A Wangkangurru man whose family descends from the Simpson Desert region of SA, he was taken and placed in the Colebrook Children’s Training Home in the Adelaide suburb of Eden Hills.
On Wednesday, he revisited the old site where he spent four years from 1969 to 1973.
“I was lost here. I didn’t know who I was, and that’s what they wanted to do. They wanted to dismantle that cultural element or that spirit that was in you,” he said.
“They were trying to suppress that and that’s what I felt here. They were suppressing my spirit and they wanted to make us like good white citizens.
“It’s sad because I was taken away and put in this little place here – out of sight, out of mind – and in a school where I didn’t know who I was.”
Mr Finn attended the local Blackwood Primary School and says he was the only Aboriginal student there when he went, which he said was a place that also denied him his culture.
“I was the only black kid there in that whole school,” he said.
“The principal and through the mission here, would say to the school and to the principal, ‘don’t say anything black, don’t say anything Aboriginal, because there was no Aboriginal education there.
“There was no story and I just had to get on with what they were teaching us and they didn’t teach black history at all.”
At 11 years-old, he eventually found his way back to his family and “worked” as a cook’s helper on Anna Creek Station, about 820 kilometres north of Adelaide.
However, he was not paid for his labour from 1973 to 1978 and says that he and his family “worked for nothing”.
“I was a child labourer at the age of 11 and didn’t get any payments,” he said.
“The white man didn’t want to pay me or my family any wages.
“The only time I got money was a handful of coins that were given to me and I was told to get on a train and piss off.”
Weighing in on the debate around the federal government’s referendum on constitutionally enshrining a First Nations Voice to Parliament, Mr Finn says he reflects on his childhood experience at Colebrook and working at Anna Creek Station.
Although, he admits he was reluctant to support the Voice at first.
“I was a little bit hesitant at the beginning because I just didn’t know,” he said.
“My journey on this at the moment is, this particular history and even coming here, has inspired me to look at this issue (the Voice),” he said.
“Because we were kept like mushrooms, out of sight, out of mind and now is the opportunity to make something of it, and when I look at this (the Voice), this is a human rights issue.
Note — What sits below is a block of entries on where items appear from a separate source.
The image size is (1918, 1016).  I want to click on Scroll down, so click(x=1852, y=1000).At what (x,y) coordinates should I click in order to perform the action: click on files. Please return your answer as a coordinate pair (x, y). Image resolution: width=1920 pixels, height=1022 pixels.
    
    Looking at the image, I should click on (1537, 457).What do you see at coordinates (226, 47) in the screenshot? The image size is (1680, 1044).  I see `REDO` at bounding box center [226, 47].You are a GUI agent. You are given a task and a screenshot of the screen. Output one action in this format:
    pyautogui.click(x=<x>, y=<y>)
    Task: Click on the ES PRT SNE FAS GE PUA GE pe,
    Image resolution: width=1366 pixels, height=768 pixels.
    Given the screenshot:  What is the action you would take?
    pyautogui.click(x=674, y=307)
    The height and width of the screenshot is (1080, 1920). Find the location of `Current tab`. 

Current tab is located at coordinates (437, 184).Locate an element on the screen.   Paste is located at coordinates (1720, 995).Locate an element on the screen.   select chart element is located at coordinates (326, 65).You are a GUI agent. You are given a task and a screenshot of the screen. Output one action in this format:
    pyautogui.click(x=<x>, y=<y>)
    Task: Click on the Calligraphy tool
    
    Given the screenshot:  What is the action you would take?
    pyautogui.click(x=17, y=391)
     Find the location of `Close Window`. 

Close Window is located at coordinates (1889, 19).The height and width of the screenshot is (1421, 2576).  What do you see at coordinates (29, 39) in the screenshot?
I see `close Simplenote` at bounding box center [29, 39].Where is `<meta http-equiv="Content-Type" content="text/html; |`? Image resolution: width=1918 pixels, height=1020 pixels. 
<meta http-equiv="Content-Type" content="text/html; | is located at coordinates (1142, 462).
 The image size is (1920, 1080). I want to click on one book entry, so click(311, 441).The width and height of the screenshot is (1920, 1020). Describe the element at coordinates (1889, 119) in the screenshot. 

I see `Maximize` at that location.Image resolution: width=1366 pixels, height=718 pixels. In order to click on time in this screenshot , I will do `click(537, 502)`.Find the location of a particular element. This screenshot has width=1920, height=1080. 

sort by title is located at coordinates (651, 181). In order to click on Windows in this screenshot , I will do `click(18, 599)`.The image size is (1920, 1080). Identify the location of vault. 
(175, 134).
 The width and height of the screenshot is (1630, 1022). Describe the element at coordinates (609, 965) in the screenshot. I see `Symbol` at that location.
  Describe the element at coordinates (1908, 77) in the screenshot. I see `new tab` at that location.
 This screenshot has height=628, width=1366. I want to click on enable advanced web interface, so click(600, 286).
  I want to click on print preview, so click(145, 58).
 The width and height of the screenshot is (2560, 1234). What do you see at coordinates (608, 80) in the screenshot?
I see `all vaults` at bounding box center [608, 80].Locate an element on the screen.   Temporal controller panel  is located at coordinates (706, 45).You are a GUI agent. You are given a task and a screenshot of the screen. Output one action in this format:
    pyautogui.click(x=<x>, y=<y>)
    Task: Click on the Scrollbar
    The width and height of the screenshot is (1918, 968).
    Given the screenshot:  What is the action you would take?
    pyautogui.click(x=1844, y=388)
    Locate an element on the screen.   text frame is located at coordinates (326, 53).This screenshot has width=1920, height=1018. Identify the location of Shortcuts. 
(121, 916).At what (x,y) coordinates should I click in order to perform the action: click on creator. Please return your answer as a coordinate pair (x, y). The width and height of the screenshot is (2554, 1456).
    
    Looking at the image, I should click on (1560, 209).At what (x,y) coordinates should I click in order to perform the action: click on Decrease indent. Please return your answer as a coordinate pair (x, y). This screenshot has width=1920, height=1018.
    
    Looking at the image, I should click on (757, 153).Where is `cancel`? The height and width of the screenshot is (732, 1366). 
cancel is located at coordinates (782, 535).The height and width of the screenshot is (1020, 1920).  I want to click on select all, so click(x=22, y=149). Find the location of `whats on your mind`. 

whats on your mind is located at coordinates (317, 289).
“I am thinking deeply on this because of the history and the human rights abuses on a world scale.”
During the fifty-four years of its existence, Colebrook was ‘home’ to over 350 First Nations children, many who suffered at the hands of missionaries.
It was first established by the ‘United Aborigines Mission’ in 1927 at Quorn in the Flinders Ranges, but was moved to Eden Hills in 1943.
All the children who were taken to Colebrook came from diverse Aboriginal cultures spread across SA and other states and territories, with many of the children never seeing their parents or family again.
The site where the building housed all the children has now been demolished and it has been turned into the Colebrook Reconciliation Park which includes the ‘Fountain of Tears’ and the ‘Grieving Mother’ statues, as a memorial for the mothers of the children who were taken there.
Mr Finn says being taken to Colebrook and reflecting on his time there, he will vote yes in the upcoming referendum because he wants his children and grandchildren to have better opportunities than he did.
“I definitely would vote yes because of that, because it’s for my grannies and my children,” he said.
“They need a voice, and for me personally, I never had no voice here in Colebrook Home as a kid, and now I’m saying yes to give my kids an opportunity.
“The history has to be corrected big time.”
The old site is also often visited by students from many schools in Adelaide and other regions across SA, where volunteers give guided tours of the area and talk about the history of Colebrook.